Just as abruptly as we stopped, the far right lane started moving and within seconds the cars to the right and then in front of me were moving quickly. I stuffed the car into 1st, and when I gave it gas, it died and refused to start. I jumped out and pushed it to the side. By the time I got next to the concrete barrier, the fast lane was moving at normal speeds. I popped the hood and saw the glass fuel filter completely empty. I thought 'maybe I ran out of gas', and went back to the car, turned on the key and rechecked the fuel level while remembering making a mental note that I had enough fuel to make it across Dallas. Returning to the engine bay, from a side view, I could see a little fuel at the bottom of the filter, bubbling and percolating.
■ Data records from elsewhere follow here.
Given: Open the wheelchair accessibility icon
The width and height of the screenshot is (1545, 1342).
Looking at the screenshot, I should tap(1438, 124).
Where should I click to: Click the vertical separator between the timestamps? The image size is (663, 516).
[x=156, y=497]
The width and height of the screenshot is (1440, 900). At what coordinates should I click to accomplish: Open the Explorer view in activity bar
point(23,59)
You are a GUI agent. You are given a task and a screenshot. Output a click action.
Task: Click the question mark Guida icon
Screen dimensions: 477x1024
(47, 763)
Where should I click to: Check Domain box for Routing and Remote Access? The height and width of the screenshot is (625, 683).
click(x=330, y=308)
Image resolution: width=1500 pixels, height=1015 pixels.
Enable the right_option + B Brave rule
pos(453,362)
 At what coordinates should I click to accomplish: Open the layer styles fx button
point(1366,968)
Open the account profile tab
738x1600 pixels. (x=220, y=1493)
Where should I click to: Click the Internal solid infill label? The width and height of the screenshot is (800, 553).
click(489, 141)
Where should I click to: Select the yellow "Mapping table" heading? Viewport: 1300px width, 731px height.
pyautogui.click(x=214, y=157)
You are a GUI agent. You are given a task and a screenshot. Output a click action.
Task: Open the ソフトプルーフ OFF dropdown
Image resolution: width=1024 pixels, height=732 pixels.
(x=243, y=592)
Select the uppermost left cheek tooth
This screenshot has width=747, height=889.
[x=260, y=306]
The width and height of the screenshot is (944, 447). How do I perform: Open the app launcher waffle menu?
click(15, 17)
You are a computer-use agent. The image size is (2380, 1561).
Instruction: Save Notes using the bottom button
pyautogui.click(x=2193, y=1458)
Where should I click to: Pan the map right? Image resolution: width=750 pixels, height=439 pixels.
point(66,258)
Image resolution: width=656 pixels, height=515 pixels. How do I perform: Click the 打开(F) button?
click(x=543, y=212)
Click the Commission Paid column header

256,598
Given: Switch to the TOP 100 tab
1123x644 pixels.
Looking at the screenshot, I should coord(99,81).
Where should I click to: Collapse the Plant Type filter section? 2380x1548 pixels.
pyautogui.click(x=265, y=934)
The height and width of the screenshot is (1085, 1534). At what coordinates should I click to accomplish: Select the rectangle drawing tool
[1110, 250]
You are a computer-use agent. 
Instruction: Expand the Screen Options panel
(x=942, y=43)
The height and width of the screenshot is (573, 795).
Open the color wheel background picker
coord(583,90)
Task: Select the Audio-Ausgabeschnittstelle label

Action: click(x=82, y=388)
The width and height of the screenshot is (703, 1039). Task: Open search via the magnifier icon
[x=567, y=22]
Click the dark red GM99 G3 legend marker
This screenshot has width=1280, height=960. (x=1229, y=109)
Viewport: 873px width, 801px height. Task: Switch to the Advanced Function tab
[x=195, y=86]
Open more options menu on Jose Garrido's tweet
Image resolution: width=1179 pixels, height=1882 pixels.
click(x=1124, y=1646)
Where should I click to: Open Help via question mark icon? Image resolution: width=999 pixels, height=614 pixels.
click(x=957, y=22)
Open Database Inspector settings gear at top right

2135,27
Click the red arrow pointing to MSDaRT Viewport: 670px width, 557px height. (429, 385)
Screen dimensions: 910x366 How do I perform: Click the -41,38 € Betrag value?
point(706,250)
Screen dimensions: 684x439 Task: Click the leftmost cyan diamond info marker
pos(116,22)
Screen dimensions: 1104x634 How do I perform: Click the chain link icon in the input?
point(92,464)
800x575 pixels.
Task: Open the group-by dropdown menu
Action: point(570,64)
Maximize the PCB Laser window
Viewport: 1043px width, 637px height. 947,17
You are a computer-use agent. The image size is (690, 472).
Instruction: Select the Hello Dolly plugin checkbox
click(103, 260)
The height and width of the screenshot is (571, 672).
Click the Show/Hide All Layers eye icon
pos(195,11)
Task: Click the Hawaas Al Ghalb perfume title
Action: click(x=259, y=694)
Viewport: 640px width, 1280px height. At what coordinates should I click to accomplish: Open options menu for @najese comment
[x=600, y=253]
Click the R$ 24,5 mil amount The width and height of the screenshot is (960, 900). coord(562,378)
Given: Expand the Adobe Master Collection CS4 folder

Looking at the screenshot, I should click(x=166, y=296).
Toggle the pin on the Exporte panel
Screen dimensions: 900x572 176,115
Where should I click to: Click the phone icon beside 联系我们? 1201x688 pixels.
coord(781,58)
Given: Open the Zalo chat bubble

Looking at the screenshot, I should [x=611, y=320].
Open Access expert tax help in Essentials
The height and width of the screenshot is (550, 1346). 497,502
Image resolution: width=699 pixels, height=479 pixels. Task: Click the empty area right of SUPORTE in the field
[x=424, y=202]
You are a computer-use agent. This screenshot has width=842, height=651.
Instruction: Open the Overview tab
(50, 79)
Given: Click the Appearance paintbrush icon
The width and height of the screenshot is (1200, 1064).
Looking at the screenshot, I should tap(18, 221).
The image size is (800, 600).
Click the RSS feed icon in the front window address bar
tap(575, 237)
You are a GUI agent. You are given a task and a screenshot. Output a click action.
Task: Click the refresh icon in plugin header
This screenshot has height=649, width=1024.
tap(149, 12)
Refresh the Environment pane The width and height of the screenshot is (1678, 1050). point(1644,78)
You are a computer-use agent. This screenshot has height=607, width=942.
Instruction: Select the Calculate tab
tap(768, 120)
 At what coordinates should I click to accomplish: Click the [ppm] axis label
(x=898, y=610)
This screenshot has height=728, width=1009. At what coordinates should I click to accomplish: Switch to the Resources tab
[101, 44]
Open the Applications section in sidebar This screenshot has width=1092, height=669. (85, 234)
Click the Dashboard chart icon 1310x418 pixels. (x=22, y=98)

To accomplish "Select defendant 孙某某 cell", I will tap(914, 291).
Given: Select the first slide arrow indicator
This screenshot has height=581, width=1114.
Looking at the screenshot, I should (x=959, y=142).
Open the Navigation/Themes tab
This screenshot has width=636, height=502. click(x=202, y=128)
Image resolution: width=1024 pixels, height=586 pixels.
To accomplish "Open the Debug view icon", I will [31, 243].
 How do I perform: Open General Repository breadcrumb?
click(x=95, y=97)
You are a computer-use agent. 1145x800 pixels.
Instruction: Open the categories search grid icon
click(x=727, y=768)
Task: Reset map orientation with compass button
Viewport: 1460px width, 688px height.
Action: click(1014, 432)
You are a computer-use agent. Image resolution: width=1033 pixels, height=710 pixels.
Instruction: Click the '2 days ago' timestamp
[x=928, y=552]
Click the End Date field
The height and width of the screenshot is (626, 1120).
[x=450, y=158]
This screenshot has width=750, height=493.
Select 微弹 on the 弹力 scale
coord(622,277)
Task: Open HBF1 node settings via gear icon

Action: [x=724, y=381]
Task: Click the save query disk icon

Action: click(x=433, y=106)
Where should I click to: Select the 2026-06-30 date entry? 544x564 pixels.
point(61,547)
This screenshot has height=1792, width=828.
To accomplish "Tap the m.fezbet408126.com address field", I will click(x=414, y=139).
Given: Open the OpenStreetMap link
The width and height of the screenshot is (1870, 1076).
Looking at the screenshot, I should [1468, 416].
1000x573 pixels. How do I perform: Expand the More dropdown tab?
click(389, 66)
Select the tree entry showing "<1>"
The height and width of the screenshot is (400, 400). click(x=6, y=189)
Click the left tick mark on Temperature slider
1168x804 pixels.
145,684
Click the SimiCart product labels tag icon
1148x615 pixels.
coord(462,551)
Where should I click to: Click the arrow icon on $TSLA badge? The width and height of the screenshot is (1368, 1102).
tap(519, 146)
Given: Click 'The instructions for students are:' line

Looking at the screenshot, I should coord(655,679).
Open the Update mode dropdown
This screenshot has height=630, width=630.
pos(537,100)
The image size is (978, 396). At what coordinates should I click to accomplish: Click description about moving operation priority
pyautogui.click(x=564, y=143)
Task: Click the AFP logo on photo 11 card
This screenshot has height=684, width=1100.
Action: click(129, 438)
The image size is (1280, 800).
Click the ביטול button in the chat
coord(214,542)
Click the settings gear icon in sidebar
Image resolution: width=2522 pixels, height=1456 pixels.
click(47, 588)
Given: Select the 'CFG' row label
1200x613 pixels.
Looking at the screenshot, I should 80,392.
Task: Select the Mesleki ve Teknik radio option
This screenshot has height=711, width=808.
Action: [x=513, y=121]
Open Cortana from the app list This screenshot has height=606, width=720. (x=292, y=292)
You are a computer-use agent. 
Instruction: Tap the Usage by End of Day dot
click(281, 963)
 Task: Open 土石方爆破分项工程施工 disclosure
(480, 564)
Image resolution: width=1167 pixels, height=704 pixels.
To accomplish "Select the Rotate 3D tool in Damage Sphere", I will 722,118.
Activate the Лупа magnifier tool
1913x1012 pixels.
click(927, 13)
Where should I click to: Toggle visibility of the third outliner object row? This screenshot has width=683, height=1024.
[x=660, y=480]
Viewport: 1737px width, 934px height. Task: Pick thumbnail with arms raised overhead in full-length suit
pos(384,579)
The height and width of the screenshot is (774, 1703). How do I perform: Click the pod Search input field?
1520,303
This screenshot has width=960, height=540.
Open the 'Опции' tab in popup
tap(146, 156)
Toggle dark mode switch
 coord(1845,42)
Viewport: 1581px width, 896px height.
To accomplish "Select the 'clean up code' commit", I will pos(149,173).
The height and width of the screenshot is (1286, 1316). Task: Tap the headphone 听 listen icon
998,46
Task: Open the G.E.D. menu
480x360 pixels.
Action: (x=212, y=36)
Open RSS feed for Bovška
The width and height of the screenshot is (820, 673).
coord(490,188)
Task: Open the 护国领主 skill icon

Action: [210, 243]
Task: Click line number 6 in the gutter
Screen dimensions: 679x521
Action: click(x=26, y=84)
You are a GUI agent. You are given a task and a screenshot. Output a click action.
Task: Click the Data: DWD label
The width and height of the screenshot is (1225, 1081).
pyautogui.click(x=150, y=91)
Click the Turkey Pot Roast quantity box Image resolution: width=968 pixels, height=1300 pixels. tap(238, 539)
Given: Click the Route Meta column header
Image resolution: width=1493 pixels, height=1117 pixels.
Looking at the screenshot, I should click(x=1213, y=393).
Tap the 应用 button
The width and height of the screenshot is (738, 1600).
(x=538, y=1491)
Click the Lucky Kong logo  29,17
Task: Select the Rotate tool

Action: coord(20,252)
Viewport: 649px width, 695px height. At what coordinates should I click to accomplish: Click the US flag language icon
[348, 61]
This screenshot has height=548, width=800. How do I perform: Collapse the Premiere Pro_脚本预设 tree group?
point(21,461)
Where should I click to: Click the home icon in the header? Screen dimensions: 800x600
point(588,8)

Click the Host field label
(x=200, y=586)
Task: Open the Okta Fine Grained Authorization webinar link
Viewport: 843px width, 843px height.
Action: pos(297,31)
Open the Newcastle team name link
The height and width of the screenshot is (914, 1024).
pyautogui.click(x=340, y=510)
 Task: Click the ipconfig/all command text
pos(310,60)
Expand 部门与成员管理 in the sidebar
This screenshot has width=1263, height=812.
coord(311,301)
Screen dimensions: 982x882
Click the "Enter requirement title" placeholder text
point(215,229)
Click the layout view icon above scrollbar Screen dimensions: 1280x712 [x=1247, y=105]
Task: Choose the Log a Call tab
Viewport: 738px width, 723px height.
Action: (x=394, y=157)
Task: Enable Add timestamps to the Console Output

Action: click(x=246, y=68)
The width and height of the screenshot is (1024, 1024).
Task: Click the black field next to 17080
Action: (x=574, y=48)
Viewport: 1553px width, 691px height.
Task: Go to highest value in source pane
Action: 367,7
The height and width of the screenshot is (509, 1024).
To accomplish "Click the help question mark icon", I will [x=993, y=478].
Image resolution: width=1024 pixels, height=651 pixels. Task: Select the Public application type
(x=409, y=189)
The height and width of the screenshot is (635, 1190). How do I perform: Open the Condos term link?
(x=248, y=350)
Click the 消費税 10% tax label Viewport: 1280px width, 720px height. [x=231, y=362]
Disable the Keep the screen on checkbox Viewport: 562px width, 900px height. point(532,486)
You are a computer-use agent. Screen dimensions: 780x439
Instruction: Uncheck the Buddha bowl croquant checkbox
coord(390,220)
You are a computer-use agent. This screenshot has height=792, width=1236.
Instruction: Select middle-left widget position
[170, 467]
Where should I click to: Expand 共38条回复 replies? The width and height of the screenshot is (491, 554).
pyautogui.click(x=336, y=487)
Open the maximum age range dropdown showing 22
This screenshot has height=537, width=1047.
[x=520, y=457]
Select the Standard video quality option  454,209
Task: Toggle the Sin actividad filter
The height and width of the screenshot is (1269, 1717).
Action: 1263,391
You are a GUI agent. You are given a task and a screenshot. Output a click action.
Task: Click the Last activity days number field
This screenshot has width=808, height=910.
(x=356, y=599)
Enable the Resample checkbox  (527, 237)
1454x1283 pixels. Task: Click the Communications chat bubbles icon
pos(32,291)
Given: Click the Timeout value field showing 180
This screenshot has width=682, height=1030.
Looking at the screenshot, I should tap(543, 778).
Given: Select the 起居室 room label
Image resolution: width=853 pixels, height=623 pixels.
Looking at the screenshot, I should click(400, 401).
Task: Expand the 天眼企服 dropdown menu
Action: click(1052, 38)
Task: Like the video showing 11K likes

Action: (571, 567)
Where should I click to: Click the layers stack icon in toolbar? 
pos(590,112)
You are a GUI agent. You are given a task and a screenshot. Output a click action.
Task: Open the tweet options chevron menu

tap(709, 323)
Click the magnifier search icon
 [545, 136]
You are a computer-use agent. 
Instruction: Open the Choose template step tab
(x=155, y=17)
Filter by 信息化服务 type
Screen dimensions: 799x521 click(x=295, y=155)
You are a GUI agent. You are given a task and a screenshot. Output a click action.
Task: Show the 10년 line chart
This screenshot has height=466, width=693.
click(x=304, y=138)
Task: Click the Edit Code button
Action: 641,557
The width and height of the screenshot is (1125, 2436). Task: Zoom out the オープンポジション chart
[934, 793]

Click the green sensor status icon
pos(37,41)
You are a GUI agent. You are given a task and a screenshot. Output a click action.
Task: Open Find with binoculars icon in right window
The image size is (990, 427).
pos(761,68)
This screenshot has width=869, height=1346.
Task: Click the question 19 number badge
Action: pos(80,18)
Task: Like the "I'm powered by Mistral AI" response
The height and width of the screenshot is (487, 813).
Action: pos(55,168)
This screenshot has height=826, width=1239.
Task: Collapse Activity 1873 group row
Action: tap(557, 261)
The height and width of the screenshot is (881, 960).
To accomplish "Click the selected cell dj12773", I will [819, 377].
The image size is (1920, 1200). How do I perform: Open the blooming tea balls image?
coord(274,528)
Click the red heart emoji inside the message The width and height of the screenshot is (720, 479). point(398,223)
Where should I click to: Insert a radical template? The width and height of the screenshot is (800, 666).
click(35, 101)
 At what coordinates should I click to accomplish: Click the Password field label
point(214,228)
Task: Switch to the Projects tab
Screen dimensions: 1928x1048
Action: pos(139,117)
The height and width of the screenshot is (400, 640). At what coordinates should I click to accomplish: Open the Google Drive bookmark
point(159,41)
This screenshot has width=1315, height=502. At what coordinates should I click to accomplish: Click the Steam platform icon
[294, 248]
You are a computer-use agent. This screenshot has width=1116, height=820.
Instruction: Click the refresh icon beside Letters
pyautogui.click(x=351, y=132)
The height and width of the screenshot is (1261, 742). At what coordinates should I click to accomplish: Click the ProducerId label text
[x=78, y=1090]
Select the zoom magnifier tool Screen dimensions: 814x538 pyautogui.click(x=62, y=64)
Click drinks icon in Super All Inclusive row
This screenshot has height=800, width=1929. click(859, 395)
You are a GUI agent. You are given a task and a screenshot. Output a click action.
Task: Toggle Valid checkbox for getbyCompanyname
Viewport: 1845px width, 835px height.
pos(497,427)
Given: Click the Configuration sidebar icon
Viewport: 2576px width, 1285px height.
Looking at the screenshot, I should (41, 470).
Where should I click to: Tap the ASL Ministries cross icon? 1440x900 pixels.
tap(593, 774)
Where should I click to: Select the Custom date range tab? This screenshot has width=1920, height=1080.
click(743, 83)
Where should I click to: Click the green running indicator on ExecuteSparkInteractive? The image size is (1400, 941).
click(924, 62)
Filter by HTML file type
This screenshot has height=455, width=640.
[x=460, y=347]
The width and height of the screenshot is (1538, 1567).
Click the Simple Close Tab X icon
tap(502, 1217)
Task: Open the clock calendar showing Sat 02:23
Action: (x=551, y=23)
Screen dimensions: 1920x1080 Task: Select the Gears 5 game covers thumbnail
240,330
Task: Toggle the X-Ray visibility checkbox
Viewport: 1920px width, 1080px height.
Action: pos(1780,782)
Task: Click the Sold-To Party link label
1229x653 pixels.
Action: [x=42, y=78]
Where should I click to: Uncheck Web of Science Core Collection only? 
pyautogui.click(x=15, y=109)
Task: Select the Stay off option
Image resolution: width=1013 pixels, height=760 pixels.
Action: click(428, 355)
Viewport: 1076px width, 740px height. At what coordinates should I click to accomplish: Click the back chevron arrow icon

I let it rest with the hood open for a couple minutes while I watched the passersby look at me as if I were the reason for their delay. I walked to the back of the car, pulled out a can of starting fluid, shot a quick squirt into both air filters, and put the can back in the trunk. I jumped in and the engine fired up like nothing had happened. With it idling normal, I got out and looked at the now full fuel filter while closing the hood and drove the rest of the way home without incident. -almost, but that's another story.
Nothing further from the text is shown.